Robots at Google are learning object recognition and perception - in other words, how to think like a child. VentureBeat describes how a recently published paper, “Grasp2Vec: Learning Object Representations from Self-Supervised Grasping,“ from Google software engineer Eric Jang and Berkeley Ph.D and former Google research intern Coline Devin describes how the Grasp2Vec algorithm is helping robots observe and manipulate objects within their environment.
“In robotics, this type of … learning is actively researched because it enables robotic systems to learn without the need for large amounts of training data or manual supervision,” Jang and Devin wrote. “By using this form of self-supervision, [machines like] robots can learn to recognize … object[s] by … visual change[s] in the scene.”
In collaboration with X Robotics, their team “taught” a robotic arm that could grasp objects “unintentionally,” and over time, learn representations of various objects. Those representations made possible the “intentional grasping” of tools and toys selected by the researchers.
“Going forward, we are excited not only for what machine learning can bring to robotics by way of better perception and control, but also what robotics can bring to machine learning in new paradigms of self-supervision.”
As VentureBeat reports, using reinforcement learning, the arm gained the ability to grasp objects, examine them using its camera and answer elementary questions about object recognitions (e.g. “Do these objects match?”). Furthermore, a perception system involving the analysis of a series of three images (object before grasping, object after grasping, grasped object in isolation) added more meaningful context. The results during testing: an impressive 80 percent success rate.
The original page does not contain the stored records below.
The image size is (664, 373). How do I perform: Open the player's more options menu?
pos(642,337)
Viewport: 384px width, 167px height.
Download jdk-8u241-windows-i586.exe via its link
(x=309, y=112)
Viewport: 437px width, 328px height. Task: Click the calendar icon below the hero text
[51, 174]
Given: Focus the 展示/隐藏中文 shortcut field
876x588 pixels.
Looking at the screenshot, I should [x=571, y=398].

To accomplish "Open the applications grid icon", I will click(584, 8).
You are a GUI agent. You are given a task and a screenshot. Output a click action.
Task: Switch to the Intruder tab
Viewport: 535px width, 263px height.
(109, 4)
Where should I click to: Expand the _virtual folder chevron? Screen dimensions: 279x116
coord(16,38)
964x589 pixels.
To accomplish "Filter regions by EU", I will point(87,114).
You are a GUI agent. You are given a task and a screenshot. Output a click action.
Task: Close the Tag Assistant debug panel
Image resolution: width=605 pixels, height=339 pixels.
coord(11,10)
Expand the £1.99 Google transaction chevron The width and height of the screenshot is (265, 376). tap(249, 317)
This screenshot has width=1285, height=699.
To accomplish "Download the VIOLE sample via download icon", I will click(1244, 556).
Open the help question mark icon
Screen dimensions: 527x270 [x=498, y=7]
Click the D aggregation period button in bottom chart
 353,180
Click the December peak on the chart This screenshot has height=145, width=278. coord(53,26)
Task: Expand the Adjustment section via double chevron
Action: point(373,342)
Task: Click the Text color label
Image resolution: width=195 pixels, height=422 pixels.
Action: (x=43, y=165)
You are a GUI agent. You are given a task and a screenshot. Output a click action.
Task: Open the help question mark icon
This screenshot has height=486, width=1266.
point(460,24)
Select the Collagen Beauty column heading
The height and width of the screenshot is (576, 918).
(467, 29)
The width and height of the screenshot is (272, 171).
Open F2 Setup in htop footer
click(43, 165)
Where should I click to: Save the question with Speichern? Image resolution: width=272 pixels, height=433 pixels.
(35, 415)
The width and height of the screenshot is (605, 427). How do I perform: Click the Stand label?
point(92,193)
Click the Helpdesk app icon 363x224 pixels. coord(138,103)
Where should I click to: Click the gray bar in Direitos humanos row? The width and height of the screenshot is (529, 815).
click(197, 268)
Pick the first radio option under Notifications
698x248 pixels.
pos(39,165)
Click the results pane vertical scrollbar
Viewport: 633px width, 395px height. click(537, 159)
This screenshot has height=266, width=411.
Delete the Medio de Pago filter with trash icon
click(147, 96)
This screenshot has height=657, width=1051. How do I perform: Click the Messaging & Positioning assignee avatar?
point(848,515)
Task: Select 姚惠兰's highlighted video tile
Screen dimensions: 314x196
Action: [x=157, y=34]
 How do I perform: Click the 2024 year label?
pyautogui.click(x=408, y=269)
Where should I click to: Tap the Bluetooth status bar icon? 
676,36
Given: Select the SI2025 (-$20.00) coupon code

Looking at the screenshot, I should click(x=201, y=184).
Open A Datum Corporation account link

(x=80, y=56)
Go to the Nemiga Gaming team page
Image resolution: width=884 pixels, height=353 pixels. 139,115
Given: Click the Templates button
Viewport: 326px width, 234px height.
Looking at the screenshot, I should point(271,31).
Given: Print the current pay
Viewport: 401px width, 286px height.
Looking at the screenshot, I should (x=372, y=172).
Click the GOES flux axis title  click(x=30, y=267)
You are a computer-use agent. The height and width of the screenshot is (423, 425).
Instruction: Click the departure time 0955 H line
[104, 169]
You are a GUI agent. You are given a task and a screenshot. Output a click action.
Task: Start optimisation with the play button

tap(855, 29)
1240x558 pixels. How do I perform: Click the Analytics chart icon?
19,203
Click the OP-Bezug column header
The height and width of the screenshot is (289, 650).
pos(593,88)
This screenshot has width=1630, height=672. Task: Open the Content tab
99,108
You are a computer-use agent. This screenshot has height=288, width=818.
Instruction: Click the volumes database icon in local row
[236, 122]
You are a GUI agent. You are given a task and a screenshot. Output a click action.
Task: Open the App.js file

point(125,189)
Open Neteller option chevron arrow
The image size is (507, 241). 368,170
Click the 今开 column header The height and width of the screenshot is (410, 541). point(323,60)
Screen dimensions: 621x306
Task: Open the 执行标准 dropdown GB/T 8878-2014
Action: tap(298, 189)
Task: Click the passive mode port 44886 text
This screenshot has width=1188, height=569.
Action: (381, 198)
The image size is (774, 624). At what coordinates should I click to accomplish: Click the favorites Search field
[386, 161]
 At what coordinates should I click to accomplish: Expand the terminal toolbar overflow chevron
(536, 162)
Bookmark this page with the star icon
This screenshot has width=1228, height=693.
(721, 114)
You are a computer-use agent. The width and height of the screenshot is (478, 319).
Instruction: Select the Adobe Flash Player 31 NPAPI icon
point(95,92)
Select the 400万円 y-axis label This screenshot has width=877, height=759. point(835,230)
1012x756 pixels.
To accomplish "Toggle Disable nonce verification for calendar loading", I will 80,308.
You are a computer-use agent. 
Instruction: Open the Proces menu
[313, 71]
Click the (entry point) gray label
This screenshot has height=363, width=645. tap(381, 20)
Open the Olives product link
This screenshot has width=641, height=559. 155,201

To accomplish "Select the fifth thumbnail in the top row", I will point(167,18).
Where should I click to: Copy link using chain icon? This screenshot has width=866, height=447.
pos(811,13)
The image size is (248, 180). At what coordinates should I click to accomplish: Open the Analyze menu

“We show how robotic grasping skills can generate the data used for learning object-centric representations,” the researchers wrote. “We then can use representation learning to ‘bootstrap’ more complex skills like instance grasping, all while retaining the self-supervised learning properties of our autonomous grasping system. Going forward, we are excited not only for what machine learning can bring to robotics by way of better perception and control, but also what robotics can bring to machine learning in new paradigms of self-supervision.”